» ISTRUZIONI DEL COMPITO:
Per favore, prosegui l'estratto qui sotto sull'ordinanza della Corte costituzionale relativa al ricorso della Rosa nel Pugno, ripartendo subito dopo la sua ultima frase.

» ESTRATTO:

La Corte costituzionale dichiara inammissibile il ricorso per conflitto di attribuzione promosso da “La Rosa nel Pugno-Laici Socialisti Liberali Radicali”

Con l’ord. n. 79 depositata il 24 febbraio 2006, la Corte ha dichiarato inammissibile il ricorso per conflitto di attribuzione tra poteri dello Stato promosso dall’associazione politica “La Rosa nel Pugno – Laici Socialisti Liberali Radicali” nei confronti della Camera dei deputati e del Senato della Repubblica. Il conflitto trae origine dalla nuova legge elettorale (specificamente dagli artt. 18-bis del d.P.R. 30 marzo 1957, n. 361 e 9 del d.lgs. 20 dicembre 1993, n. 533, come sostituiti, rispettivamente, dall’art. 1, comma 6, e dall’art. 4, comma 3, della legge 21 dicembre 2005, n. 270). La ricorrente lamenta, in particolare, che le regole dettate dalla riforma elettorale del 2005 per la raccolta delle firme necessarie alla presentazione delle liste dei candidati ostacolerebbero, stante lo strettissimo lasso di tempo a disposizione, la possibilità stessa di una sua partecipazione alla competizione elettorale in numerose circoscrizioni. L’onere della raccolta delle firme gravante su “La Rosa nel Pugno – Laici Socialisti Liberali Radicali” sarebbe in contrasto con la ratio dell’obbligo stesso, che è quella di evitare che possano prendere parte alla competizione elettorale soggetti privi di radicamento politico e sociale (la ricorrente sottolinea che fanno ad essa capo diciassette parlamentari italiani, tre parlamentari europei e numerosi eletti negli enti territoriali).
La Corte dichiara inammissibile il ricorso sottolineando che “i partiti politici vanno considerati come organizzazioni proprie della società civile, alle quali sono attribuite dalle leggi ordinarie talune funzioni pubbliche, e non come poteri dello Stato ai fini dell’art. 134 Cost.”.

» DATI REGISTRATI:
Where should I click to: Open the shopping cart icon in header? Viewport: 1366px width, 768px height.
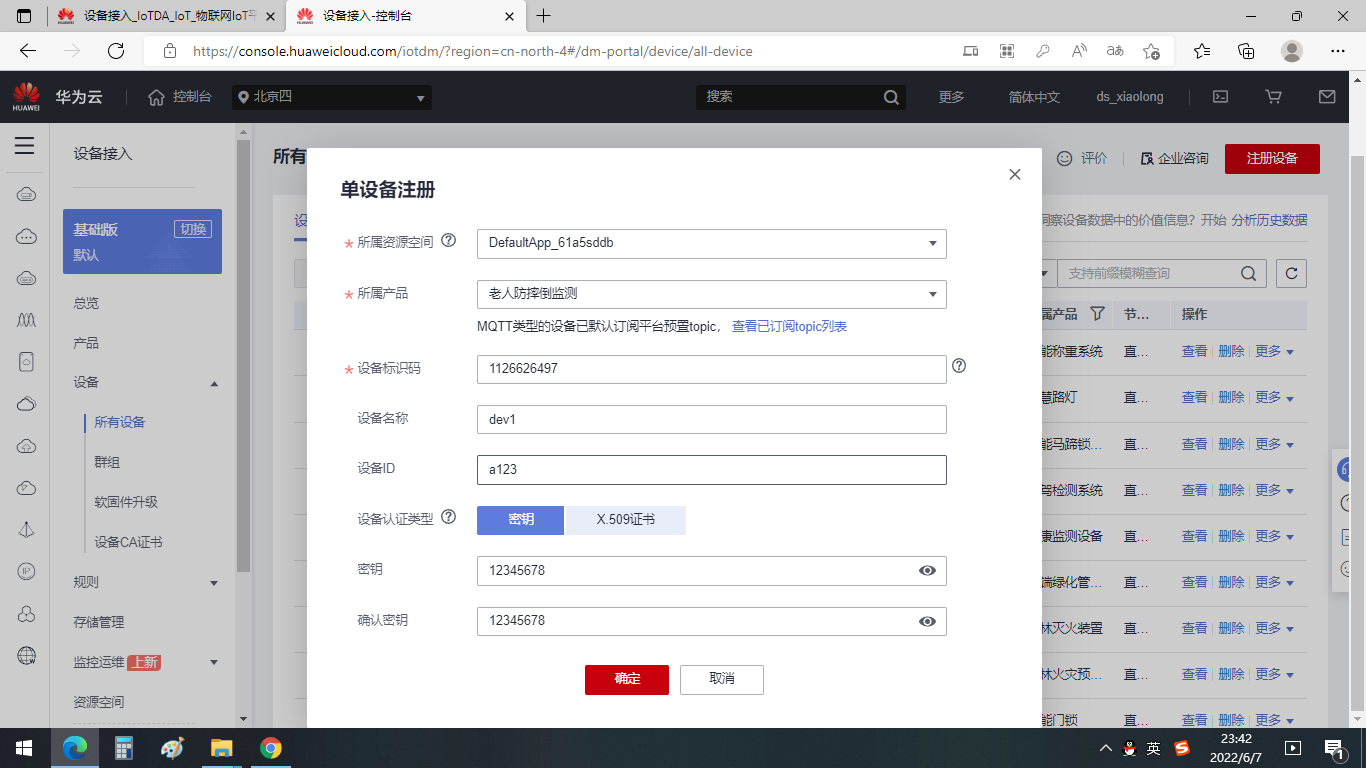[x=1273, y=97]
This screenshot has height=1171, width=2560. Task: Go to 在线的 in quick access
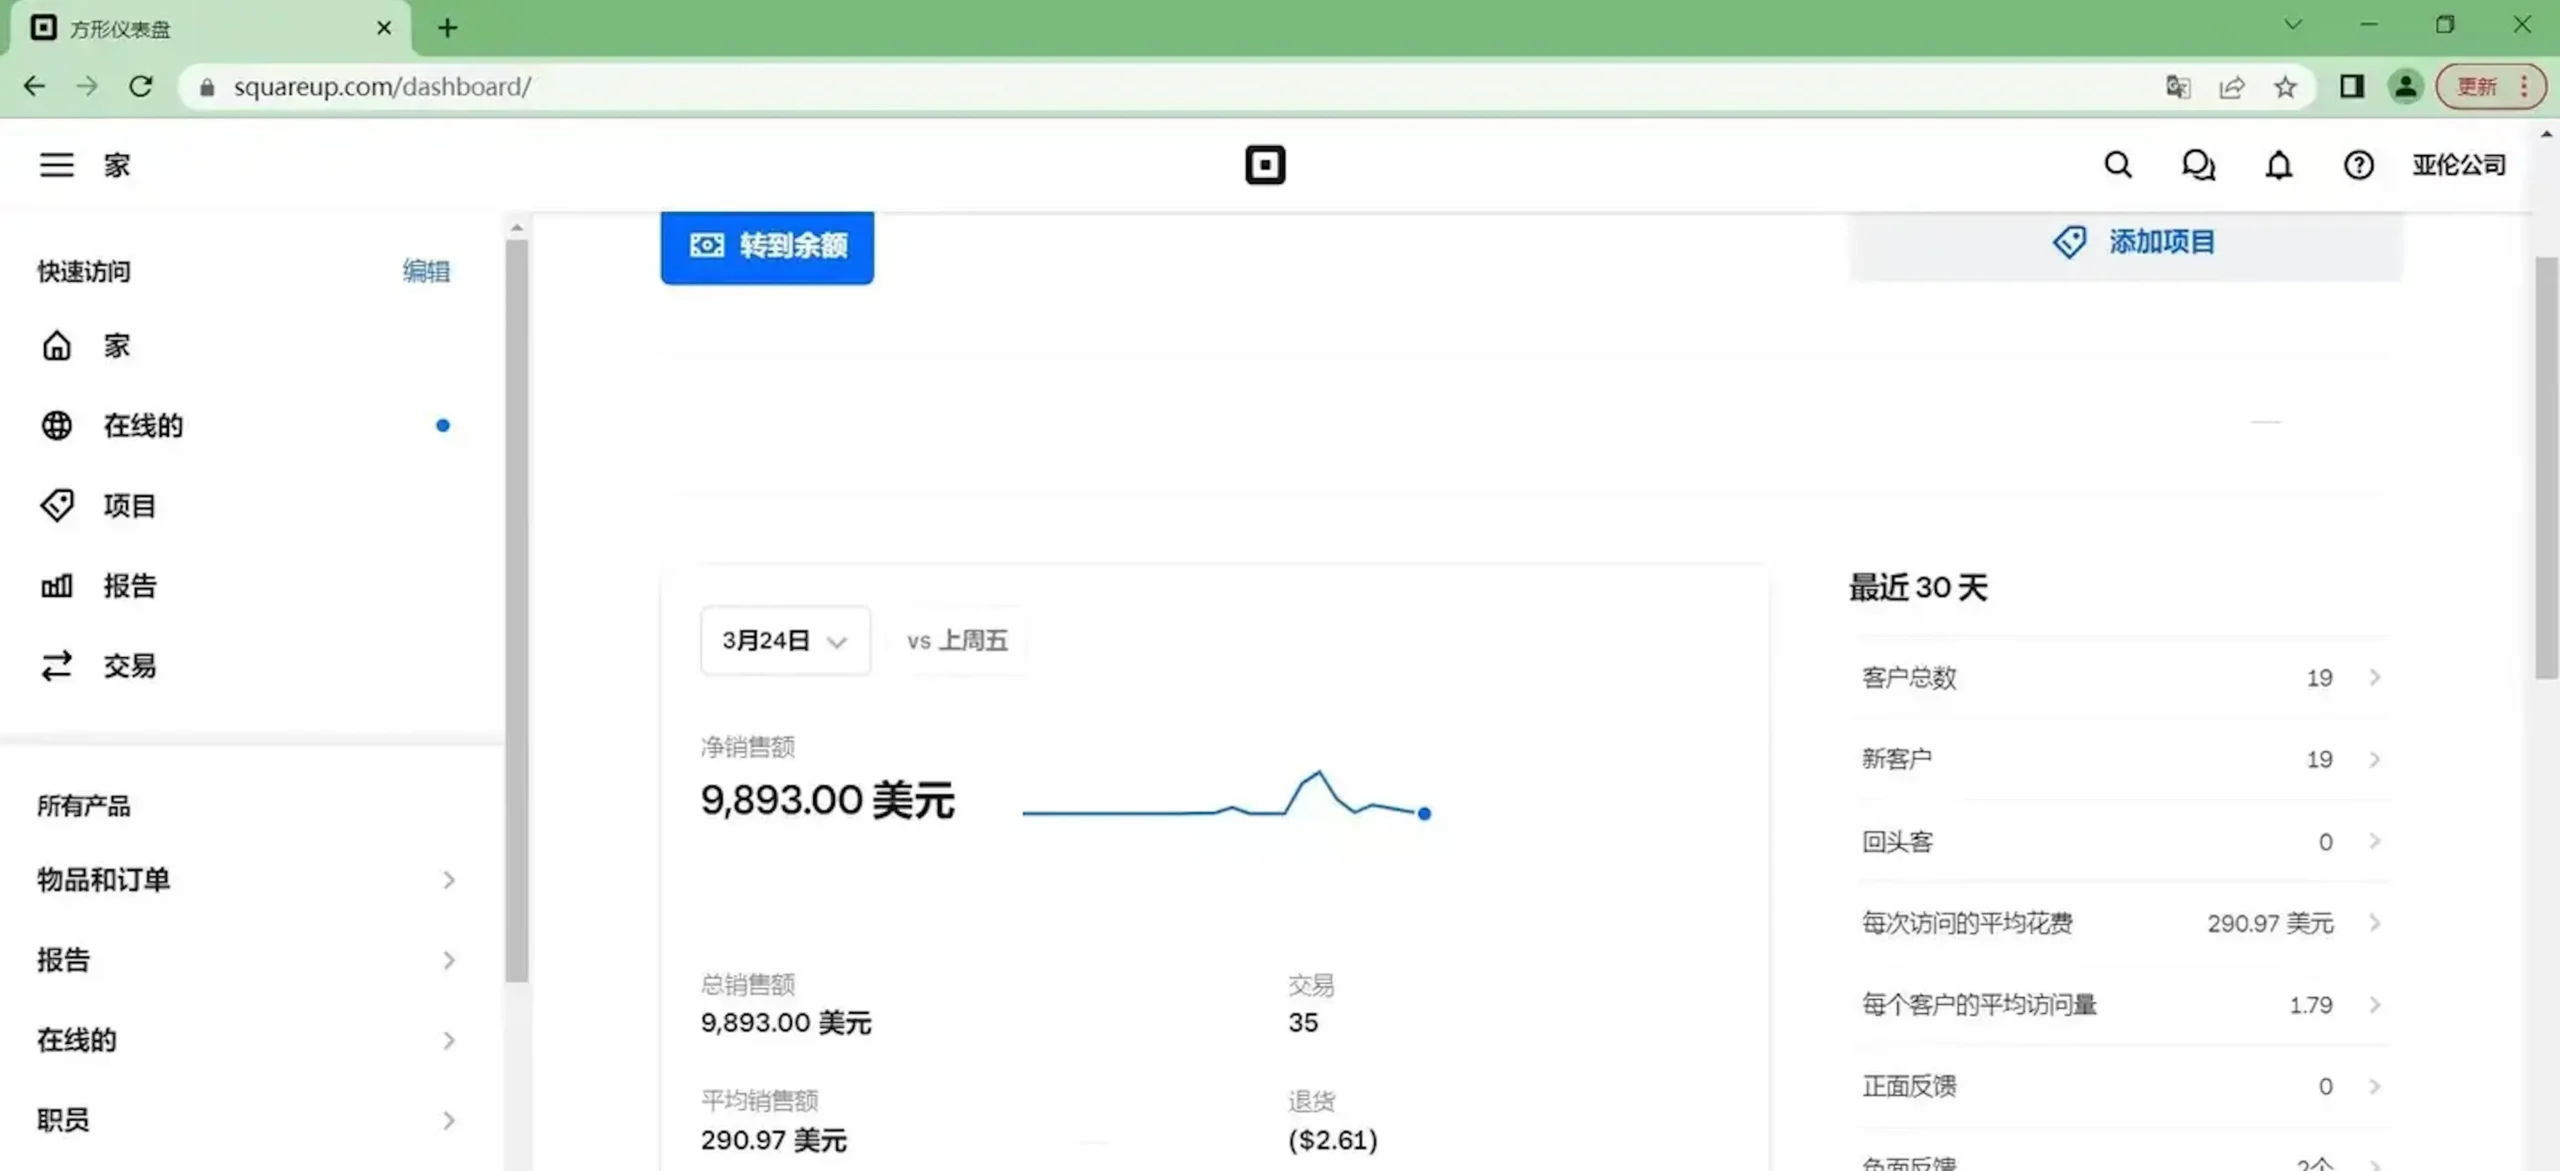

» RISULTATO DEL COMPITO:
Di seguito il testo dell’ordinanza:

ORDINANZA N. 79
ANNO 2006

nel giudizio per conflitto di attribuzione tra poteri dello Stato sorto a seguito delle disposizioni di cui all’art. 18-bis del d.P.R. 30 marzo 1957, n. 361 (Approvazione del testo unico delle leggi recanti norme per l’elezione della Camera dei deputati) e all’art. 9 del d.lgs. 20 dicembre 1993, n. 533 (Testo unico delle leggi recanti norme per l’elezione del Senato della Repubblica), come sostituiti, rispettivamente, dall’art. 1, comma 6, e dall’art. 4, comma 3, della legge 21 dicembre 2005, n. 270 (Modifiche alle norme per l’elezione della Camera dei deputati e del Senato della Repubblica), promosso con ricorso dell’associazione politica “La Rosa nel Pugno – Laici Socialisti Liberali Radicali” nei confronti della Camera dei deputati e del Senato della Repubblica, depositato in cancelleria il 7 febbraio 2006 ed iscritto al n. 3 del registro conflitti tra poteri dello Stato 2006, fase di ammissibilità.
Udito nella camera di consiglio del 22 febbraio 2006 il Giudice relatore Sabino Cassese.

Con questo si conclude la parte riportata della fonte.